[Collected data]
*** Block opens ***

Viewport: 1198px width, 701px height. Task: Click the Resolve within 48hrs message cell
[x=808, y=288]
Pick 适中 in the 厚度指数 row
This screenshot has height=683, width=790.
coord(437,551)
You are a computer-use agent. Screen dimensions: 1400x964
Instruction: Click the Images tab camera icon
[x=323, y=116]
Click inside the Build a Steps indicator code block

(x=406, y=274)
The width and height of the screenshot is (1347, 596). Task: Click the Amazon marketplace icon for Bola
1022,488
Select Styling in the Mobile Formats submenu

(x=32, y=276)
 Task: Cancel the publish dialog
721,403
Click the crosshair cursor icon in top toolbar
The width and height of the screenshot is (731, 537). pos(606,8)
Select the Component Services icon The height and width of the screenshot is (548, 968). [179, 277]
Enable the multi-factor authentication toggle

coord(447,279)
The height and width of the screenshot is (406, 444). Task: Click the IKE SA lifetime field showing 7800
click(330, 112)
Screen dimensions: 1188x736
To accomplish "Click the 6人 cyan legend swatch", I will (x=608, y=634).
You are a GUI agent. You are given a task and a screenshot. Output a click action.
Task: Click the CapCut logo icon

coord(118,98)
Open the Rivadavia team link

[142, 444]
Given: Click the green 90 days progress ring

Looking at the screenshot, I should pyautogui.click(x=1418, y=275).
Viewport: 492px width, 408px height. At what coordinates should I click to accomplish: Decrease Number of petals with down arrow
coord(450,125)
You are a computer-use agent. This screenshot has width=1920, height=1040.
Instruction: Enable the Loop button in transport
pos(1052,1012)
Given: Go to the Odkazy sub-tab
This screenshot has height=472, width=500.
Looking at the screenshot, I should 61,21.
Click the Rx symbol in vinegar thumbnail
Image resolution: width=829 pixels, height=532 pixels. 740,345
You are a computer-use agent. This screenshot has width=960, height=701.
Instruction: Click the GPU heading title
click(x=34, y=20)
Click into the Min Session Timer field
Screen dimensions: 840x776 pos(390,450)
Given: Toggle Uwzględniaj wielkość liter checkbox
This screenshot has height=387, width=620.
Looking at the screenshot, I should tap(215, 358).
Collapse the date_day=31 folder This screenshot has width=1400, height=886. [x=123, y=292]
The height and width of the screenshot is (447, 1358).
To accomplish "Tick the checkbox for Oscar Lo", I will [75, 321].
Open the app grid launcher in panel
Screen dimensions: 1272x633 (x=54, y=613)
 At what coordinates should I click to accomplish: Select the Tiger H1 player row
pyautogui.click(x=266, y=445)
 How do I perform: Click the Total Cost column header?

*** Block closes ***

• Your instructions
Could you transcribe the entries above word for word, from the line with "has width=1920, height=1040." down to the line with "has width=960, height=701.", keeping both?

• Reply
You are a computer-use agent. This screenshot has width=1920, height=1040.
Instruction: Enable the Loop button in transport
pos(1052,1012)
Given: Go to the Odkazy sub-tab
This screenshot has height=472, width=500.
Looking at the screenshot, I should 61,21.
Click the Rx symbol in vinegar thumbnail
Image resolution: width=829 pixels, height=532 pixels. 740,345
You are a computer-use agent. This screenshot has width=960, height=701.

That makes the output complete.